Process Manager — you can think of it as something that takes events on input and produces a command on output. You might have found yourself in situations, where you felt you should be implementing one.

A simple example that often happens: **you're familiar with event handlers**, but at some point it seems like you need **an event handler that would activate after two distinct events happen — not just one**. Often people are tempted to propagate attributes in events. It's rarely a good idea. It might be a good place to employ a process manager.

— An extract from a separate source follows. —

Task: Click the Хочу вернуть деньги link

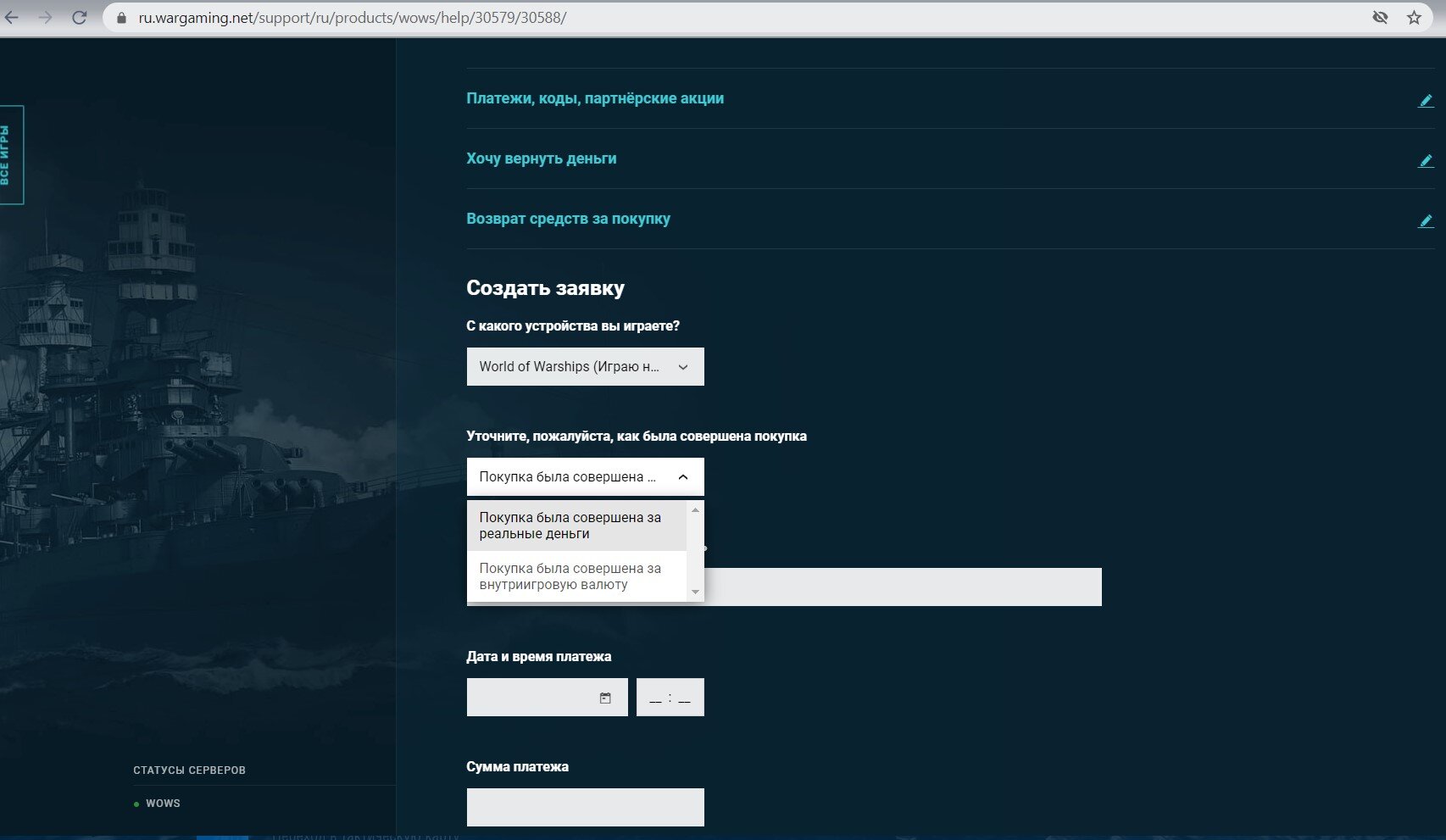Action: 542,159
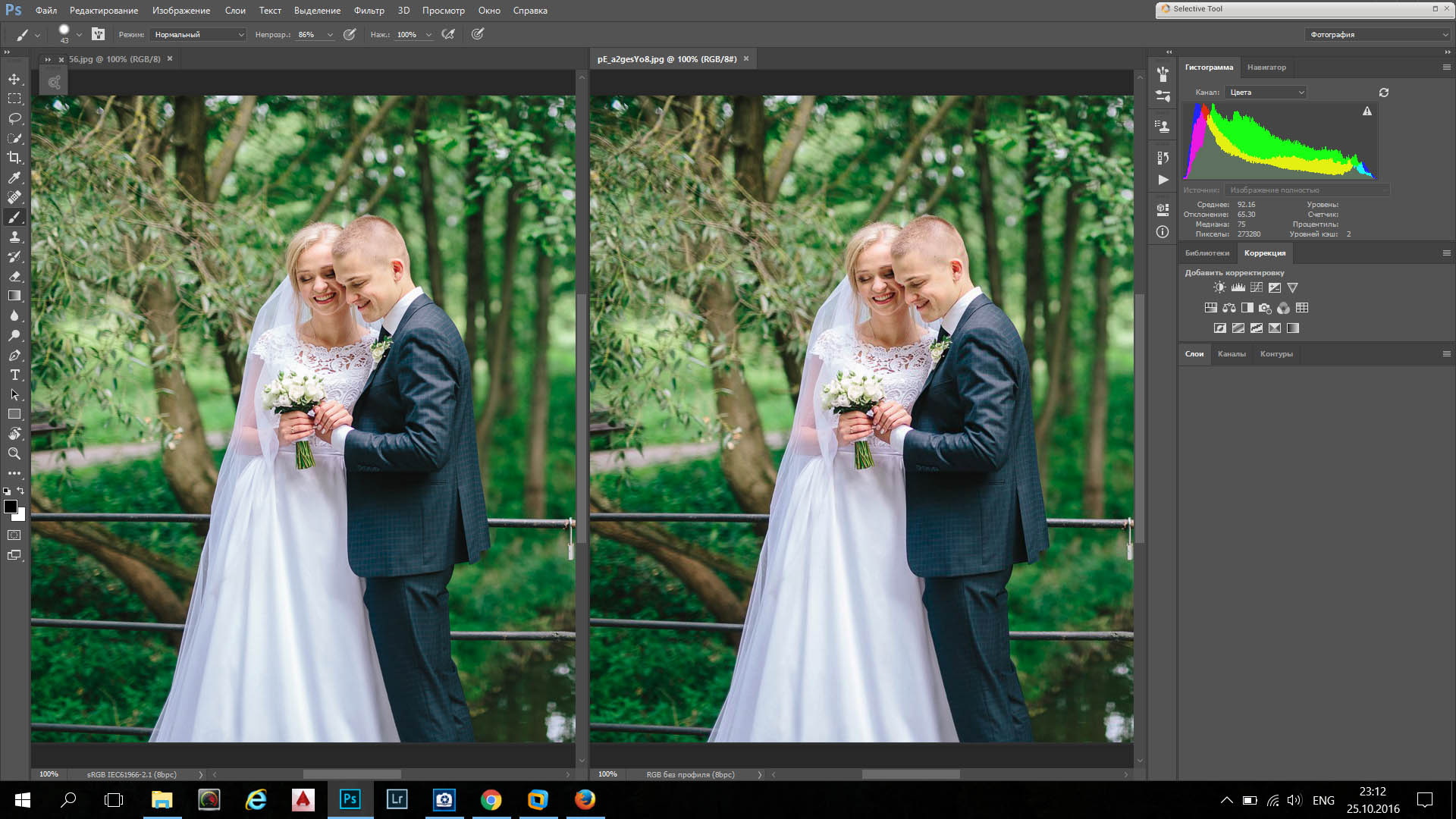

Typically, to implement it, you handle specific events and store process manager state in an plain ol' active record — but it's not the only way to do it. Since introduction of linking events in RES, another approach is viable: event sourced process managers. Their advantage is that you don't need to set up another db table. You might have already read about them in a [blogpost by Paweł](https://blog.arkency.com/process-managers-revisited/). 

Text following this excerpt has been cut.